>> start

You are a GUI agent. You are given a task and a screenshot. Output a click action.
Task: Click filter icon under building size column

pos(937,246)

>> end
>> start

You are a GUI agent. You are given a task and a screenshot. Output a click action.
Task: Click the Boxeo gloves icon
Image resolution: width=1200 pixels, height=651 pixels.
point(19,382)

>> end
>> start

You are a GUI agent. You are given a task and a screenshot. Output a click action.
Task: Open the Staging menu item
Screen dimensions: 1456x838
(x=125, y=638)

>> end

WHAT IS BEING ASKED:
Find each line above that contains the word "icon", and copy those lines out in full.

COMPLETE ANSWER:
Task: Click filter icon under building size column
Task: Click the Boxeo gloves icon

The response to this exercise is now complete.